I think back to last night as I was reading scripture from my cell phone as it was connected to my charger. I glanced up and saw that I had 8% battery life. I read a few verses more and noticed again that the battery life had not increased. As I looked at the phone, I literally thought “faulty power source, Michelle.” How could I expect my phone to charge properly if it was not connected to the proper source?
Likewise, how can I expect my life to “charge” properly if I am not connected to the proper source?
The wrong source…
When I found myself unemployed almost two weeks ago, I made all these plans of how I would continue to be mentally and socially active so that depression would not creep in. I know me. I knew that if I didn’t actively fight against it, the enemy and depression would slowly creep in and destroy me.
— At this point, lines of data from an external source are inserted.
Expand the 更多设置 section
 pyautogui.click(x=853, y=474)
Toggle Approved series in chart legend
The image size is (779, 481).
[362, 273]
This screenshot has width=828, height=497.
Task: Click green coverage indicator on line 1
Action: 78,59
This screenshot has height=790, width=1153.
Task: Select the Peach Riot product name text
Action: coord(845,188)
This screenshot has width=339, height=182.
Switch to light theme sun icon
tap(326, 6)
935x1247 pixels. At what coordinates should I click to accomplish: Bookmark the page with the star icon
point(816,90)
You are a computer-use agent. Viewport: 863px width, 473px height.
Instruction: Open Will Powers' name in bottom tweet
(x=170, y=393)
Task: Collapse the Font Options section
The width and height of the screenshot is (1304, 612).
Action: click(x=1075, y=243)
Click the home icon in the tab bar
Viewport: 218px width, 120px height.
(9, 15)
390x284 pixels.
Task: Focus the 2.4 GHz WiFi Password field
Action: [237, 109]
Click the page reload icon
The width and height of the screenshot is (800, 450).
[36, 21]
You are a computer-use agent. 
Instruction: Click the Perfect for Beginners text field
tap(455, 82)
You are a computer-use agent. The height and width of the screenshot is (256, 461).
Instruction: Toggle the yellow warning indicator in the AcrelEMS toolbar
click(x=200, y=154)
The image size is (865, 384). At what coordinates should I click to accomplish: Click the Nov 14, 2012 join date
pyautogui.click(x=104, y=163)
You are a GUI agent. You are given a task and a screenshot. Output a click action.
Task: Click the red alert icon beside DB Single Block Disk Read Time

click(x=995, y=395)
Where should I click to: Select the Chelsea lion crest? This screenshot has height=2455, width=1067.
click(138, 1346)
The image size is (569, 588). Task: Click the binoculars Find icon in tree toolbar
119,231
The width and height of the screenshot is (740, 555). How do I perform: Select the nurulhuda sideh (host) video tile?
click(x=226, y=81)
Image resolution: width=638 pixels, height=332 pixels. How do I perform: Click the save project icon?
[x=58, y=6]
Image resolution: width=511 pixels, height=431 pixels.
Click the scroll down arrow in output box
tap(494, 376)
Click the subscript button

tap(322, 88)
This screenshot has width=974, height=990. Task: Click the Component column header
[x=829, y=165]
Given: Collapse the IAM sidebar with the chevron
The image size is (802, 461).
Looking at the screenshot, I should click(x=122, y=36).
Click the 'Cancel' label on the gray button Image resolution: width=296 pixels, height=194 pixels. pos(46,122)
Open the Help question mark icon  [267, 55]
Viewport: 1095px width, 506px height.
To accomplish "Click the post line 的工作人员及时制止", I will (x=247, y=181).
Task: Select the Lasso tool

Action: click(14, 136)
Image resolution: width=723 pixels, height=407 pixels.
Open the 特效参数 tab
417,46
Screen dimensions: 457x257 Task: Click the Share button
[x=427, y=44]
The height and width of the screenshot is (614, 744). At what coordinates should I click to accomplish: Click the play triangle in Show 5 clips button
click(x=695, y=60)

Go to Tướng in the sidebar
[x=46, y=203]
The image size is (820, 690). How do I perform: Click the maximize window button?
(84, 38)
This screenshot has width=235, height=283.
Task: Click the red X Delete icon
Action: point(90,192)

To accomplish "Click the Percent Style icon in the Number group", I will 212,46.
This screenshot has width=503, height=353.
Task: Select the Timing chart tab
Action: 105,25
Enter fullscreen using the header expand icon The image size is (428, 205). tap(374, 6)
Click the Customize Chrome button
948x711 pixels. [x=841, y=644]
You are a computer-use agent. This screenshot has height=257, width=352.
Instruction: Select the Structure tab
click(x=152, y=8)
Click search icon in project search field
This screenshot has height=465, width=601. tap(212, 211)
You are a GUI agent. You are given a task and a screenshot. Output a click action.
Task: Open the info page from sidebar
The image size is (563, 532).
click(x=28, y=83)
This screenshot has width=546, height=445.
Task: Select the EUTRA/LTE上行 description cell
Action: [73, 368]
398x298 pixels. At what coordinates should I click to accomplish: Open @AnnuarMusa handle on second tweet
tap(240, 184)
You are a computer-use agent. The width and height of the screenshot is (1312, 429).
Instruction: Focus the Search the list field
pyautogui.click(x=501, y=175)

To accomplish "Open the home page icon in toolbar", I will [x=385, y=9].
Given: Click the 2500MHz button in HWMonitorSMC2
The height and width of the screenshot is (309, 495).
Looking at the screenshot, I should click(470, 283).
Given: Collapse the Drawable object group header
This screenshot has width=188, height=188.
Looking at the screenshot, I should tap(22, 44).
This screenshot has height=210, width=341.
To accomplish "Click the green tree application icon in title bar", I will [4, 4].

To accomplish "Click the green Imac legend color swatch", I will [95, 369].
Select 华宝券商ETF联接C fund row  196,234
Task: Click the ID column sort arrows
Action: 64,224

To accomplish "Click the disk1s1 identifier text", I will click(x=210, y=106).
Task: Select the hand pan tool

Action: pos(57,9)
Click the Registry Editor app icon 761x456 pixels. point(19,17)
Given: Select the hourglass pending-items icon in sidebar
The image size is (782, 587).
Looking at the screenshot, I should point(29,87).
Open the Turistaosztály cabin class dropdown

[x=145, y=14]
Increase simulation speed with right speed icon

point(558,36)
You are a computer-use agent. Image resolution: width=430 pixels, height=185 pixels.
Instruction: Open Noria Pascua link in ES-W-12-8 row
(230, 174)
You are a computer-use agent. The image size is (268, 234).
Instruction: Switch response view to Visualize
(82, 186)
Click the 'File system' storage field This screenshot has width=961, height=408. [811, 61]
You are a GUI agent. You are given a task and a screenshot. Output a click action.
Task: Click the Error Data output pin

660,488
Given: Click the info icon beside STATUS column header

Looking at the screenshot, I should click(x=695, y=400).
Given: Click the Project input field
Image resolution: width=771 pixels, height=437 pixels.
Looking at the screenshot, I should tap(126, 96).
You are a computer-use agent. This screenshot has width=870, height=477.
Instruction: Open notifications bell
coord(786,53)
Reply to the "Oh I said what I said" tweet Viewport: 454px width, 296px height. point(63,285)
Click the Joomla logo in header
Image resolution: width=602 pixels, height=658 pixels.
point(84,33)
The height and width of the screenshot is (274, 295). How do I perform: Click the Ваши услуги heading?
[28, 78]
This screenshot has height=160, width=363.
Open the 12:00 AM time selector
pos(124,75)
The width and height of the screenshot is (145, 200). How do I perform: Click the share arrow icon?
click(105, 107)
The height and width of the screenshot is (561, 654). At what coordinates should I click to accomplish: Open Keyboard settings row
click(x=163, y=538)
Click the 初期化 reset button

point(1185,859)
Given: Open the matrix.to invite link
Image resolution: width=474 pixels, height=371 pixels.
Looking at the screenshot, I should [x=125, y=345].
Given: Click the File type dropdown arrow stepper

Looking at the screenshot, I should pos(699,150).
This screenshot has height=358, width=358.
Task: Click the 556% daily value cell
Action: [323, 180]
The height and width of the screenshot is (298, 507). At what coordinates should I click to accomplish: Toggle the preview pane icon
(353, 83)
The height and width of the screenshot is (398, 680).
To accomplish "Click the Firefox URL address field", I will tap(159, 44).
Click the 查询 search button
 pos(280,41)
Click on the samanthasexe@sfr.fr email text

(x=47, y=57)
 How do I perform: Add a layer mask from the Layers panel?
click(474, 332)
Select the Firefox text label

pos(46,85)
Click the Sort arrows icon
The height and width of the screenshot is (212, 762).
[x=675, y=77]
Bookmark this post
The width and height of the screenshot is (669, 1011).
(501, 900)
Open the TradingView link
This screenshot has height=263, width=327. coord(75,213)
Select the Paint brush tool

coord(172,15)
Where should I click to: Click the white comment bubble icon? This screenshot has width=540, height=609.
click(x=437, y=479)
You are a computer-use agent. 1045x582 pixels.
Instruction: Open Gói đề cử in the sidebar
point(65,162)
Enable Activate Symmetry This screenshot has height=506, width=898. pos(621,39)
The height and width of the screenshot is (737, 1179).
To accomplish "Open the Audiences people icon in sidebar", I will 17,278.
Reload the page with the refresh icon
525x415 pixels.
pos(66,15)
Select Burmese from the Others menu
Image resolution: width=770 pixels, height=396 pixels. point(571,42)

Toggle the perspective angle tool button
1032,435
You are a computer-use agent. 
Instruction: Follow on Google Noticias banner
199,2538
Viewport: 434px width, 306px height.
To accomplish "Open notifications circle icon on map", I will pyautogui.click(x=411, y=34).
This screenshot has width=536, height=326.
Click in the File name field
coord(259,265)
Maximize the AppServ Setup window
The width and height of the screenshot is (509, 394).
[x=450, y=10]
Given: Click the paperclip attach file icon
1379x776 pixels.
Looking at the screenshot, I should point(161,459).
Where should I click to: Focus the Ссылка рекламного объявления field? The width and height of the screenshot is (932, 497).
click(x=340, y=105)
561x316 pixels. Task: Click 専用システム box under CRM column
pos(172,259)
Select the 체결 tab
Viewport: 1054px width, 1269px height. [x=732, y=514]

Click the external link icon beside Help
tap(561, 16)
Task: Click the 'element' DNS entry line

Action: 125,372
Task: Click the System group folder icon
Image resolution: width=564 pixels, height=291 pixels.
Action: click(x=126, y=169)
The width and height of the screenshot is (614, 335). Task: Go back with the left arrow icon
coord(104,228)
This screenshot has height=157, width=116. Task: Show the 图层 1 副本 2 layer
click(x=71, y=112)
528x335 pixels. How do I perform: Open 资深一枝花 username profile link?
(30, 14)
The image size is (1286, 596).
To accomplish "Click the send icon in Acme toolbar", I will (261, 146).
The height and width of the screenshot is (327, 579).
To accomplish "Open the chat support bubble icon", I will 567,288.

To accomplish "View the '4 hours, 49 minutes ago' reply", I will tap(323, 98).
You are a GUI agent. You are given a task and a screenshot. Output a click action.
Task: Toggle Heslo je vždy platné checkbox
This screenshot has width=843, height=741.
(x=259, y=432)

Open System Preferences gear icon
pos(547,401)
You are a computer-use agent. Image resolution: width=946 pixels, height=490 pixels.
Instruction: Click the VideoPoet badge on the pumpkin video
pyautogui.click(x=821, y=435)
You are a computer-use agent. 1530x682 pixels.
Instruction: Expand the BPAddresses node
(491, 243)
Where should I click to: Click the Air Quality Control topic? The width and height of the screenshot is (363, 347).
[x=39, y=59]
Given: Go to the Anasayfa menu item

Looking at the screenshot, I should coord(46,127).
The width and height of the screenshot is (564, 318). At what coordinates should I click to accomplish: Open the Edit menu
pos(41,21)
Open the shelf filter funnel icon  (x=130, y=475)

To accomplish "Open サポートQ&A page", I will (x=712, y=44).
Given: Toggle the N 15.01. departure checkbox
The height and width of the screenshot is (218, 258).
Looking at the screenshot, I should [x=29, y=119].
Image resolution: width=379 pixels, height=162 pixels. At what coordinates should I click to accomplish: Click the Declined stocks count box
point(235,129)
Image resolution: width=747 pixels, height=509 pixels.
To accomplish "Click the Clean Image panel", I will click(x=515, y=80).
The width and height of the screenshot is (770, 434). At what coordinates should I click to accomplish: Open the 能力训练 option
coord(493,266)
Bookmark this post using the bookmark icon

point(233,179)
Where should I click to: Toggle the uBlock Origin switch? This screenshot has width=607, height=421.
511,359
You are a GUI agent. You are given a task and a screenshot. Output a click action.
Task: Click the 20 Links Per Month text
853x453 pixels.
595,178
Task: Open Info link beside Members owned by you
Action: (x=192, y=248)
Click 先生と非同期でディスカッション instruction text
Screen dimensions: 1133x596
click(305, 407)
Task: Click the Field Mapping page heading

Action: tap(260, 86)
Although I’m not sad (or any of the other depression markers), boredom causes my mind to drift and focus on worries…that should be all sent to God. But still, I found myself sitting at home every day, binge watching shows, and wondering when my change was coming.
I did not realize that the act of binge watching was causing me to lose the fire that God had placed in my heart. Instead of incessantly praying and seeking God, I was carving more and more time for television and merely squeezing in time for God. It’s no wonder that the writing slowed down and it felt like my relationship was shifting- I had the wrong power source. I literally did not have enough “power” to do what intstructed me to do. I was watching shows laden with profanity and violence, expecting them to help me write passages about God. Yeah, not gonna happen!
Reading the Bible and conversing with God allows us to fill ourselves with Him and His way. Once we are filled with Him, He will spill out and be in all that we do. But if we fill up on the world and its offerings, we cannot spill out God. This is not said to be judgmental or anything of the sort, but the Lord Himself says that “No man can serve two masters: for either he will hate the one, and love the other; or else he will hold to the one, and despise the other. Ye cannot serve God and mammon.” (Matthew 6:24). We have to choose, daily, whether we will serve God or serve another. Everyday is literally a new beginning and choice- will it be God or will it be another power source.
The right source…
This healing journey has not been easy, nor do I expect it to ever be easy. In fact, I fully expect that it will only get harder as time passes on. But it will be well worth it. I am realizing that connecting with God may give me writing topics but more importantly, it fuels my life.
God is not only the center of my joy, but He is literally the strength of my life. When I am connected to Him, I can fully believe that there is no limit to what He can do. I don’t remember if I’ve said it before but please hear it now- faith in God is the most important tool in achieving healing through God. We literally cannot heal until we put our faith and trust in a Him completely. He is the source of our strength. Remember that. Cherish that.
Reflection…
I don’t know if this post relates to you and your current life. But at some point in our lives, we have all tried to get our strength from some source other than God. It’s time to stop that. God created us and knew us before we were even in our mother’s womb. Reach out to Him. Trust Him. He is ready and able to fill you up completely, for He is the true source of power.
Be blessed.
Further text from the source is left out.